I had a completely sleepless night, and feel awful this morning. Attila left for work an hour early, he is avoiding eye contact now. He is making arrangements today to rent a room to move into, not sure when he will move out, probably soon. He has a lot of good intentions on making sure I am OK, few of which will be real, mostly in-the-moment guilt driven, that has no lasting power.
I looked at real estate this morning because I will have to move, as this is the marital home and has to be sold. I cried. The only unit I had any chance at having enough money for was falling apart, heated with expensive electricity, and in a neighbourhood where there were shooting deaths a few months ago. I would be on my own there, and couldn’t afford to renovate at all. Not desirable. I looked at rental units and they cost more than my income, so that won’t work either. My thinking has not yet adjusted to the reality of a small pension, in this first pass looking for a place to live.

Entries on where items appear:
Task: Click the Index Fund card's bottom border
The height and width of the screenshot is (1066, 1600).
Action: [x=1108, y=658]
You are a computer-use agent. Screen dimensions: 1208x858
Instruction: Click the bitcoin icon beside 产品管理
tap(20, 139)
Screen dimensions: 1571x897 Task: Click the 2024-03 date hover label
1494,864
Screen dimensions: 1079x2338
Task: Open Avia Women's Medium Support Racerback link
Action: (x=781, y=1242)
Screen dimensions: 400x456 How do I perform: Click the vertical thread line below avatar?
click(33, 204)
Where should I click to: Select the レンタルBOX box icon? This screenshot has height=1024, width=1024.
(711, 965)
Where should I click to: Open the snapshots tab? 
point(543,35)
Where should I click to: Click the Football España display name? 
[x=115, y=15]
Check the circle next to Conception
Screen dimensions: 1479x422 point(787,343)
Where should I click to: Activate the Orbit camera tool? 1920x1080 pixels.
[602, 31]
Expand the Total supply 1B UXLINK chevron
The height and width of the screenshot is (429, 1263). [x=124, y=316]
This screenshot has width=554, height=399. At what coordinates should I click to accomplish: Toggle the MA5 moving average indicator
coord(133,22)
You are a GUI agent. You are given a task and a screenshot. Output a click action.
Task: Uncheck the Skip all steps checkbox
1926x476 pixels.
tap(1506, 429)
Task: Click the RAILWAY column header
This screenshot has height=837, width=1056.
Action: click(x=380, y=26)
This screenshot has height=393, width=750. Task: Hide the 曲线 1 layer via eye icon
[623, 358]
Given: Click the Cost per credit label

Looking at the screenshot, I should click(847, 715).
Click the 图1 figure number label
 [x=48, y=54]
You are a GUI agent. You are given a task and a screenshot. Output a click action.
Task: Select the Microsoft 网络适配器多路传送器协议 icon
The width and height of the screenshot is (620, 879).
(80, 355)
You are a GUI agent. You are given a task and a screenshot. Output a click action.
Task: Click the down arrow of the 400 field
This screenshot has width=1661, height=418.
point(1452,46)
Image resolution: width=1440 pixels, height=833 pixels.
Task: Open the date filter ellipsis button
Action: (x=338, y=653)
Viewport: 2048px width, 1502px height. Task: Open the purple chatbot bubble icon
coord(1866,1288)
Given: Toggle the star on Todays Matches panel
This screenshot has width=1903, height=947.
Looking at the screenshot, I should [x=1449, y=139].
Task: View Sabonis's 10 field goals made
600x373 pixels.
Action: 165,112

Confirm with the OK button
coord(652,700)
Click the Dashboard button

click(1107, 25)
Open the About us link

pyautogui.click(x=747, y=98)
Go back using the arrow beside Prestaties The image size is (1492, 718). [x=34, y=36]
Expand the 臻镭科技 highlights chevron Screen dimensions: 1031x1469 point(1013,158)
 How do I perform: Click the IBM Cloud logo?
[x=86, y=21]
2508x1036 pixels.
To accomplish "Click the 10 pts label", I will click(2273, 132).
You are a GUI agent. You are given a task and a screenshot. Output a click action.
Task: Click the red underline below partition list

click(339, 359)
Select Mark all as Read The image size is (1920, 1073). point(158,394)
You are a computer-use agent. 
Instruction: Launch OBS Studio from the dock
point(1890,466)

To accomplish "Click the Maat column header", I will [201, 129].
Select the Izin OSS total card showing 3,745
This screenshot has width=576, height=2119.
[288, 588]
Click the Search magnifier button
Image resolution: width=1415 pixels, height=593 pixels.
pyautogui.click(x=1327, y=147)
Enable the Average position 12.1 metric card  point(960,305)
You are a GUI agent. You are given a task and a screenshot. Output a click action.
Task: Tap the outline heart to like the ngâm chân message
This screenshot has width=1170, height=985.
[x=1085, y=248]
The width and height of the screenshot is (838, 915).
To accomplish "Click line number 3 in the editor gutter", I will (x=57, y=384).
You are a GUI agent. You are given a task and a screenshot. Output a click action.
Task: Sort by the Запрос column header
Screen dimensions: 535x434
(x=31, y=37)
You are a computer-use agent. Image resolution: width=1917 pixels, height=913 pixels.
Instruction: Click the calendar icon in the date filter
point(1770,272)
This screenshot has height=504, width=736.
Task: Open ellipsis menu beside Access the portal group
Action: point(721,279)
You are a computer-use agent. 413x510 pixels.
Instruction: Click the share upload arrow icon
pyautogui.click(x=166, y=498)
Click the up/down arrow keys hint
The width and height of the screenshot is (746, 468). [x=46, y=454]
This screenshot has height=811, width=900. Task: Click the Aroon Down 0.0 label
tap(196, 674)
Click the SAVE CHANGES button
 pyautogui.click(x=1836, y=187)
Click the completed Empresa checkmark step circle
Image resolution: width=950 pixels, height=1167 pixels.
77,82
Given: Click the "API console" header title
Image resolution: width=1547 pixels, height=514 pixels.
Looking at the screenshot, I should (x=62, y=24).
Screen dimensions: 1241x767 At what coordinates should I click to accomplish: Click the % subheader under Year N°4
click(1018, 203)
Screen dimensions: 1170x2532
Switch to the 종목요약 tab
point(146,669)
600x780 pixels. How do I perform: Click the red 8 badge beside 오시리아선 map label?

### TASKS TO COMPLETE
1 – In the journal entry, why does the writer have to move?
2 – Repeat the journal entry starting at "I had a completely" and ending at "no lasting power.".
Answer using only the journal entry.

### PER-TASK ANSWERS
1 – It is the marital home, and it has to be sold.

2 –
I had a completely sleepless night, and feel awful this morning. Attila left for work an hour early, he is avoiding eye contact now. He is making arrangements today to rent a room to move into, not sure when he will move out, probably soon. He has a lot of good intentions on making sure I am OK, few of which will be real, mostly in-the-moment guilt driven, that has no lasting power.